Session 4: From contigs to scaffolds
This module is dedicated to the technologies and algorithms to achieve chromosome-level assemblies. This features an in-depth review of popular scaffolding technologies, including Bionano optical mapping, and various proximity ligation techniques (Hi-C) such as Dovetail OmniC, as well as the latest approaches for finished T2T genome assembly based on ultralong (UL) nanopore reads. We will present and discuss the tools available for the scaffolding technologies (e.g. Salsa2) and T2T assembly (e.g. Verkko), as well as various tools for QC and visualization (e.g. Pretext and HiGlass). We will employ the scaffolding tools on the outputs from the previous session. Reference-guided scaffolding tools will also be briefly discussed.


Wednesday – Classes from 2-8 pm Berlin time

Session 5: Hands on genome assembly
In this module we will continue our genome assembly using the VGP pipeline. We will review any issue that may have occurred in Session 4. We will employ the tools described and tested in Session 5 to scaffold the contigs previously generated. We will evaluate the results of the scaffolding and address potential issues. Students will be asked to share and discuss together their results.

Session 6: Genome curation
In this session, we will discuss the importance of QC and of manual validation of the assemblies generated by the automated pipelines. We will explain how to improve the assembly of the genomes. We will investigate assembly errors, discuss the reasons of these errors and potential fixes. We will present tools that aid manual genome curation (e.g. HiGlass).

 
Thursday  – Classes from 2-8 pm Berlin time

Session 7: Hands on genome curation
In this module we will work to understand how a genome assembly can be improved by manual curation. After detecting and discussing potential misassemblies, we will look into the tools available for manual curation and use them to improve some assemblies that will be made available as examples.

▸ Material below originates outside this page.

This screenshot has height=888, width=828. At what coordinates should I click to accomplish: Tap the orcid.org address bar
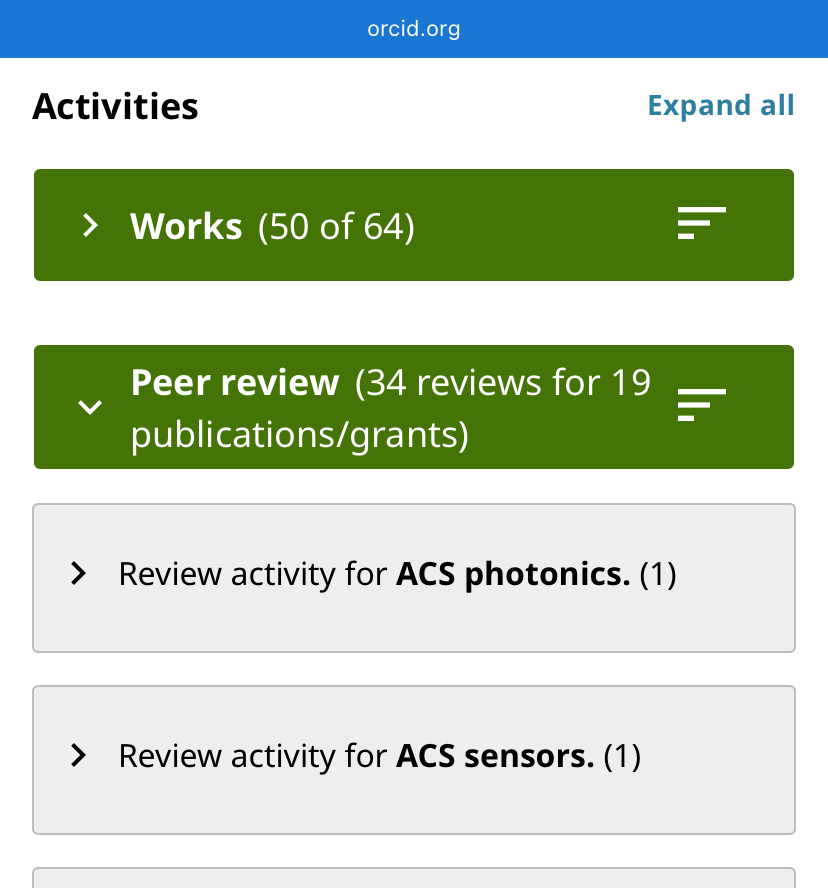coord(414,28)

Session 8: From chromosome-level genomes to annotated genomes
In this module we will introduce and provide a detailed overview of genome annotation techniques. This will not be limited to the annotation of genes, but also include other important features such as tandem and interspersed repeats (centromeric, pericentromeric, telomeric repeats, transposable elements). We also will describe the data types required to use some of these techniques (e.g. RNAseq IsoSeq). We will discuss current challenges in genome annotation.

Friday  – Classes from 2-8 pm Berlin time

Session 9: Hands on genome annotation
In this module we will analyse a transcriptome. This will either be from the same species we have worked on for the assembly, or from another species if no expression data is available. We will take advantage of multiple evidences to correct gene models, also discussing the concept of alternative splicing. To that aim, we will use software (such as Maker) that take into account different gene predictors, available on the Galaxy platform.
 

Session 10: Look at a big one
In this module students will be presented with several cases of already established assemblies. We will discuss together how these assemblies were generated and what issues could be present. The students will be asked to use the QC approaches and tools they have learnt to evaluate these assembly and what could be done to improve them. This should result in the compilation of an individual report.